The most important reason for buying these shares is that they are in transition from being US companies to global enterprises. This means that instead of being perceived as huge fish in the large but ultimately limited pond, they have the whole world to target for sales growth. One of the most dramatic developments in that world market is the emergence of millions of consumers with significant discretionary spending power and a taste for the material trappings of US culture - fridges, soft drinks, computer software, films and television programmes. The flavour of what is happening is reflected in two recent cover stories in the US business magazine Fortune. One highlighted the explosive growth of middle classes around the world; the other conjured up a picture of a global market for teenagers, with shared tastes and styles from London to Tokyo.
There is also a cyclical argument. Many of these companies have relatively mature operations in the US and are increasingly looking overseas for their future growth. This made their shares relatively unattractive while the US economy was booming but many world markets - notably in Europe and Japan - were depressed. Now that balance is likely to change, with the US economy slowing down while economic activity elsewhere picks up speed. Further benefit comes from an undervalued dollar, which makes US business highly competitive in world terms and means that their overseas earnings translate into large numbers of dollars. Last, but not least, is the way these great corporations have teamed to operate on foreign soil where, like McDonald's in Russia or Toys 'R' Us in Japan, they have plenty of tricks to teach the natives.
I have picked eight US companies to give UK investors quality exposure to these trends. The shares are Microsoft at dollars 52 7/8, McDonald's at dollars 60 1/2, Coca-Cola at dollars 40 5/8, Mattel at dollars 25 7/8, Whirlpool at dollars 56 1/8, Compaq at dollars 35 1/4, Toys 'R' Us at dollars 35 7/8 and Walt Disney at dollars 44 1/4 .
Not the least of the attractions of these companies is that they have huge experience in defending their brands against fierce competition. Investors are worried about brands, but they are still the ultimate repository of value in consumer markets. This is evident from supermarket own-label strategies, which try to mimic the branded originals as closely as possible. Brands will always command a premium as a reference point, a guarantee of consistent quality and a way for buyers to make a statement of relative affluence through their purchases.
In any case, the big brands show an increasing ability to fight on the value front. Analysts talk of McDonald's as almost a reborn company in the 1990s on two counts. First, it has packaged its meals to offer better value, with all-in prices for, say, a burger plus more fries and a large coke at much less than those items were sold individually in the past. Secondly, it has cut up to a third off the capital cost of opening a new restaurant, enabling it to open perhaps 1,200 rather than 900 a year and operate in smaller population centres.
As a result, analysts are looking for earnings per share to reach dollars 3.35 in 1994 and dollars 3.90 in 1995. That compares with dollars 2.91 in 1993 and just 40c in 1978.
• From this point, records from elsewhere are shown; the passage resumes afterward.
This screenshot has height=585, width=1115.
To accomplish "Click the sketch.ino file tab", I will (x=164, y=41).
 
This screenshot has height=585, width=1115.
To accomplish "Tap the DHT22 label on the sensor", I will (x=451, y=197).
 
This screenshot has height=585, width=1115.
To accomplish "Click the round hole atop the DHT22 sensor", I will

The ratings for these stocks have mostly become much more reasonable. By 1995, on these forecasts, McDonald's will be on a price-earnings ratio of 16. Coca-Cola shares have gone nowhere for two years, but in that time the p/e has dropped from 29 to 21.5 and according to the analysts' forecasts it will drop further to 18 in 1994 and 16 in 1995. Just ending the derating would produce capital growth in line with earnings growth - 15 per cent or more a year. A rerating would boost that further, and some of these companies also pay dividends.
One that does not but looks particularly exciting is Microsoft, which is putting together a spectacular customer base. It has sold an estimated 50 million Windows operating software packages and is adding to that customer base at the rate of 2 million copies a month. New launches planned for this year including a networking product, Windows NT, and a dramatic upgrade to Windows codenamed Chicago. It is also shaping up as a key player in futuristic new markets such as multimedia and the information superhighway.
Share prices tend to be high in nominal terms, but dealing is simple with execution-only operators offering a service on US shares. As a home for long-term money offering exposure to global growth, the stocks listed above look hard to beat.